▶ _Kutipan Teks_:
* * * *
1.5  Batasan Masalah
Agar penelitian ini lebih terarah dan tidak menyimpang dari permasalahan maka penulis hanya membatasi permasalahan  pada hubungan budaya organisasi dengan indikator menurut Tampubolon (2008:77) yaitu inovatif memperhitungkan resiko, memberi perhatian pada setiap masalah secara detail, berorientasi terhadap hasil yang akan dicapai, berorientasi kepada semua kepentingan karyawan, agresif dalam bekerja, mempertahankan dan menjaga stabilitas kerja dengan efektifitas kerja yang dilihat dari indikator menurut Stress (2007:119) waktu, produktivitas, motivasi, evaluasi dan lingkungan kerja pegawai pada Balai Pengelolaan Daerah Aliran Sungai Bengkulu khususnya pada Pegawai Negeri Sipil (PNS).











BAB II
KAJIAN PUSTAKA

2.1 Landasan Teori
2.1.1  Manajemen Sumber Daya Manusia
Manajemen sumber daya manusia (MSDM) merupakan bidang strategis dari organisasi. Manajemen sumber daya manusia harus dipandang  sebagai perluasan dari pandangan tradisional untuk mengelola orang secara efektif dan untuk itu membutuhkan pengetahuan tentang perilaku manusia dan kemampuan mengelolanya.
Bermacam-macam  pendapat  tentang  pengertian  manajemen  sumber daya manusia, antara lain adanya yang menciptakan human resources, ada yang mengartikan sebagai manpower management serta ada yang menyetarakan dengan pengertian sumber daya manusia dengan personal (personalia, kepegawaian, dan sebagainya). Akan tetapi pada manajemen sumber daya manusia yang mungkin tepat adalah human resources managemen (manajemen sumber daya manusia), dengan demikian secara sederhana pengertian manajemen sumber daya manusia adalah mengelola sumber daya manusia.
Manajemen sumber daya manusia adalah pendekatan terhadap manajemen manusia. Pendekatan terhadap manajemen manusia tersebut didasarkan pada nilai manusia dalam hubungannya dengan organisasi. Manusia merupakan sumber daya yang penting dalam organisasi di samping itu efektivitas organisasi sangat ditentukan oleh manajemen manusia.
Menurut Sutrisno (2009:4) manajemen sumber daya manusia merupakan pengakuan tentang pentingnya tenaga kerja organisasi sebagai sumber daya manusia yang sangat penting dalam memberi kontribusi bagi tujuan-tujuan organisasi, dan menggunakan beberapa fungsi dan kegiatan untuk memastikan bahwa sumber  daya  manusia  tersebut  digunakan  secara  efektif  dan  adil  bagi kepentingan individu, organisasi dan masyarakat.
Fokus manajemen sumber daya manusia terletak pada upaya mengelola sumber daya manusia di dalam dinamika interaksi antara organisasi pekerja yan seringkal memiliki   kepentingan   berbeda.   Manajemen   sumbe daya manusia meliputi penggunaan sumber  daya manusia  secara  produktif  dalam mencapai tujuan-tujuan organisasi dan pemuasan kebutuhan pekerja secara individual.
* * * *
▶ _Entri Ditampilkan_:
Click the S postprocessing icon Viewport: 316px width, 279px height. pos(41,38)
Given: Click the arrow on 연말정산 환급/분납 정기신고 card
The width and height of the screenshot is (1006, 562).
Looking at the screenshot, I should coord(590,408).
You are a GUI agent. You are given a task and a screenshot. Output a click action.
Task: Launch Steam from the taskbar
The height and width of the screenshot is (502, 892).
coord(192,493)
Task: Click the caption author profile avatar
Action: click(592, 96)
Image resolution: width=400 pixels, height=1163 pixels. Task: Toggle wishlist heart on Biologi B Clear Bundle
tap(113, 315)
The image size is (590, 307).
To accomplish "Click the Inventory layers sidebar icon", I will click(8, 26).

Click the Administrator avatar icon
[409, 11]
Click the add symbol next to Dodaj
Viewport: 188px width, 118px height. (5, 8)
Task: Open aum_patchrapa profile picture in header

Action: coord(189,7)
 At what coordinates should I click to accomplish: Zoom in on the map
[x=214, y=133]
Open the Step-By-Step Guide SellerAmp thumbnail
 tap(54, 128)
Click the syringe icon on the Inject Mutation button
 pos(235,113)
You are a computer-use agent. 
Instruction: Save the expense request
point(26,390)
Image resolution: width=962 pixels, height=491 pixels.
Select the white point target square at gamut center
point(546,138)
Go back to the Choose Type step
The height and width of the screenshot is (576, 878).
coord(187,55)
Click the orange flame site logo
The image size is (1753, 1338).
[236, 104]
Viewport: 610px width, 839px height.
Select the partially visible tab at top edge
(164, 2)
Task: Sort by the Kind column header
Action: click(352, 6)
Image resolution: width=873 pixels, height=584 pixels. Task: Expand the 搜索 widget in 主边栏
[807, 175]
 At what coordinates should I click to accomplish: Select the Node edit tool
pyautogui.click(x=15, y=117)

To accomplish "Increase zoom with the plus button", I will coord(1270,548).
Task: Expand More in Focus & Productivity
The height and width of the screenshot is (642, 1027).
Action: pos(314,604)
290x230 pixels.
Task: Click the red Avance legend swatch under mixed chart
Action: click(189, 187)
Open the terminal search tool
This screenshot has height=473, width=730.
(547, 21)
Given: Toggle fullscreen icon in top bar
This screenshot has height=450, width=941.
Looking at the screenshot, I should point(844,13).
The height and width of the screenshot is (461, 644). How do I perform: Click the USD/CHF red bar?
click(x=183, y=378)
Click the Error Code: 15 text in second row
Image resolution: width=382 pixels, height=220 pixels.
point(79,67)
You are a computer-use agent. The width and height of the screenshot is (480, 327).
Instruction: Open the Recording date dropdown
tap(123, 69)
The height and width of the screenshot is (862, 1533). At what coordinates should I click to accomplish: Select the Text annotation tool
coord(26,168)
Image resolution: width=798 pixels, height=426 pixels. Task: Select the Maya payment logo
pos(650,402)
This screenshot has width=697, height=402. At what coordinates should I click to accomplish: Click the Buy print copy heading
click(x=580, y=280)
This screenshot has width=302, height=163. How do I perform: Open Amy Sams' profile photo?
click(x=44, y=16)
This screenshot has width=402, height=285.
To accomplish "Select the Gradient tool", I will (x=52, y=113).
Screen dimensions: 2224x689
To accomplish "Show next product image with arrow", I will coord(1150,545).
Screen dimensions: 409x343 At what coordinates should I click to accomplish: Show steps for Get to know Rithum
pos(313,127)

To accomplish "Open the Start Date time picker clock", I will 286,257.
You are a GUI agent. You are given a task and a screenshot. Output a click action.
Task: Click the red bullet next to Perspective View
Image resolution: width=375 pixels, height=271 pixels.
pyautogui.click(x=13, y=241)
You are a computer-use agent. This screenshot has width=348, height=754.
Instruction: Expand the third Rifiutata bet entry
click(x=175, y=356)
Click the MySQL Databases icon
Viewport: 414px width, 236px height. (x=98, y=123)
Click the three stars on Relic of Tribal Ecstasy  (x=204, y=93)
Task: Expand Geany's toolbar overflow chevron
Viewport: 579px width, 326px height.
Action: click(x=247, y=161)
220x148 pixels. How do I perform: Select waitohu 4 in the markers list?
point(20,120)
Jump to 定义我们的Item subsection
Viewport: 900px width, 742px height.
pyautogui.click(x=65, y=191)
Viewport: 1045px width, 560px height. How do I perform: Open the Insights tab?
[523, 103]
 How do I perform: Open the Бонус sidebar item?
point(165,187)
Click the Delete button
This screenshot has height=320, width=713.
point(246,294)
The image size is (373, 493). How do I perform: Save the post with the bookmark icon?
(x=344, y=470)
* * * *
▶ _Tugas yang Diminta_:
1) Jawablah pertanyaan ini berdasarkan kutipan teks:
(a) Di instansi mana dan pada pegawai apa penelitian ini dibatasi?
(b) Manajemen sumber daya manusia disebut sebagai bidang apa dari organisasi?
(c) Apa yang sangat menentukan efektivitas organisasi?
2) Bagaimana isi kutipan teks jika diringkas dalam dua kalimat?
Baris-baris data di atas sama sekali tidak dipakai di sini.

▶ _Jawaban Tugas_:
1)
(a) Di Balai Pengelolaan Daerah Aliran Sungai Bengkulu, khususnya pada Pegawai Negeri Sipil (PNS).
(b) Bidang strategis dari organisasi.
(c) Manajemen manusia.

2) Penelitian ini dibatasi pada hubungan budaya organisasi dengan efektivitas kerja Pegawai Negeri Sipil di Balai Pengelolaan Daerah Aliran Sungai Bengkulu. Manajemen sumber daya manusia dipandang sebagai bidang strategis organisasi yang berfokus pada pengelolaan manusia agar digunakan secara produktif untuk mencapai tujuan organisasi sekaligus memuaskan kebutuhan pekerja secara individual.